* Excerpt
•••
A dividend is an optional payment that a company makes to its shareholders when it has excess profits that it chooses not to reinvest in the company. The company’s board of directors determines whether or not to pay dividends to its shareholders based on the company’s financial position. Company shareholders will often own different classes of shares. Within each class, a company must distribute dividends proportionately. However, there may be situations where the directors do not wish to pay dividends based on the percentage of the company that each shareholder holds. This article will explore how your company can pay out unequal dividends to shareholders.
How Are Dividends Declared?
In some shareholder agreements, one shareholder might not have the right to a dividend or should get a reduced dividend for different reasons. This situation can cause problems because dividends on shares must be distributed equally to every shareholder within that category. However, your company has the option to pay different dividends to its shareholders each fiscal year.
Typically, the company’s board of directors is responsible for declaring and paying dividends, following the company’s dividend policy. Moreover, the directors also make decisions regarding the dividend policy. To determine any specific rules about distributing dividends, you should check your company’s shareholders agreement and constitution.
Under the law, a company can pay a dividend only if it meets certain circumstances. A company must not pay a dividend unless:
- the company’s assets are more significant than its liabilities when it declares the dividend, and the difference is enough to pay the dividend;
- the payment of the dividend is fair and reasonable to the shareholders as a whole; and
- the payment of the dividend does not affect the company’s ability to pay its debts (for example, paying a dividend should not cause the company to become insolvent).
A dividend policy is a document governing how a board of directors can distribute dividends, considering the various share classes in the company.
•••
* Given information
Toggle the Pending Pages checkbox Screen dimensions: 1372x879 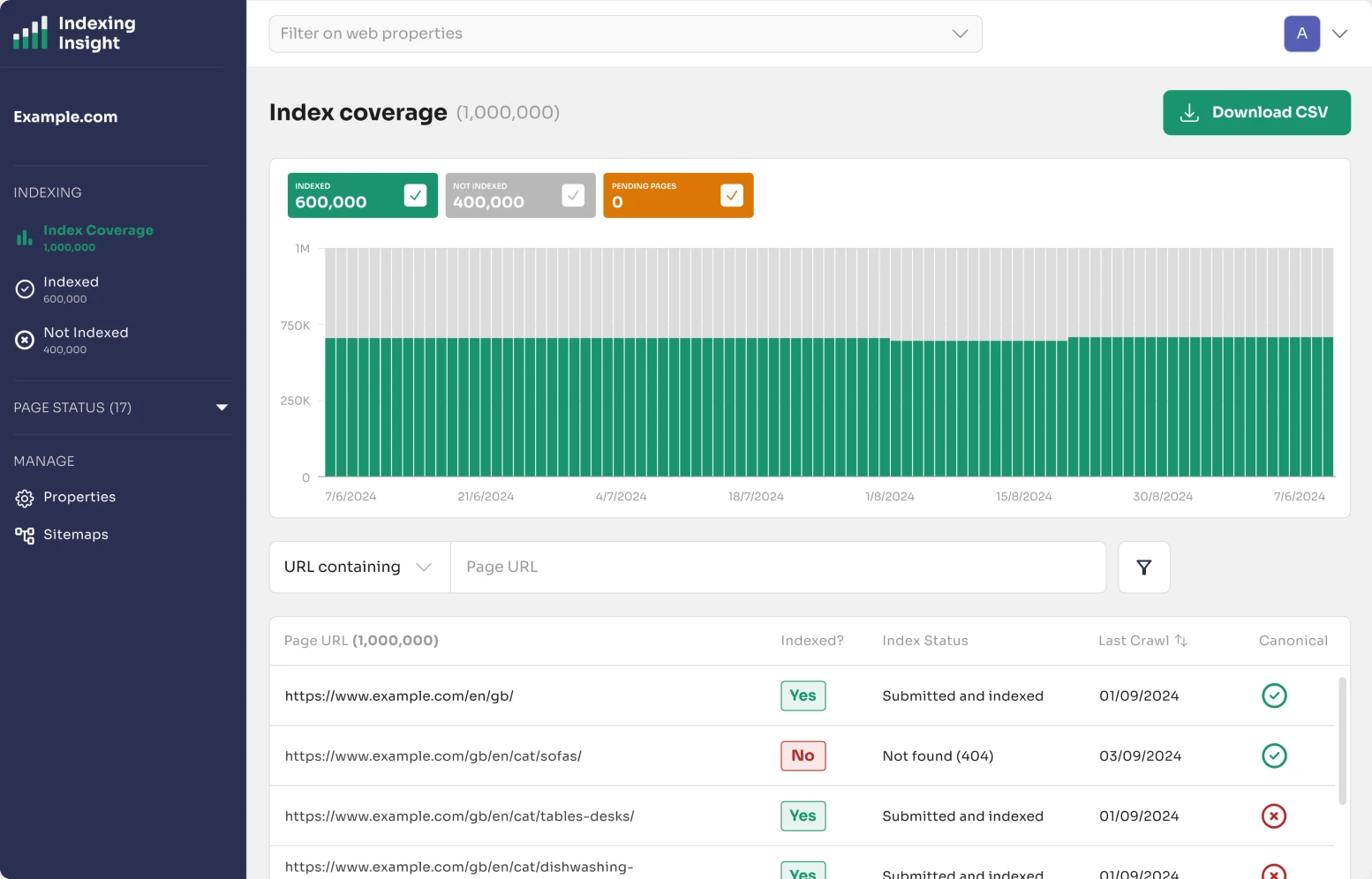click(731, 195)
•••
* Exercise
Can you continue the article on unequal dividends to shareholders, starting right after its last sentence about what a dividend policy is?

* Answer to this task
Classes of Shares
Most incorporated companies have shareholders who own ordinary shares. However, a company can choose to establish different classes of shares. For example, a company might create and issue preference shares to investors when considering investment opportunities. Preference shares are a class of shares that give priority over ordinary shares. In other words, preference shares receive preferential treatment, and a company must pay anyone with preference shares before holders of ordinary shares.
If your company has a constitution, it should specify the:
- types of shares that the company can issue; and
- rights attached to each class of shares.
In order to pay your shareholders unequal dividends, your shareholders will need to hold different classes of shares. The directors will then declare:
- a certain dividend on one class of share; and
- a different dividend (or no dividend at all) on the other class or classes.
If the dividend distribution is the only thing, you want to be different between the classes of shares. In that case, you must follow the process to convert a shareholder’s shares to a different class with the appropriate rights as set out in your company’s constitution. Whilst considering this process, be aware of the risks of oppression if you convert the shares solely to reduce the dividends of shareholders who would otherwise be entitled to more.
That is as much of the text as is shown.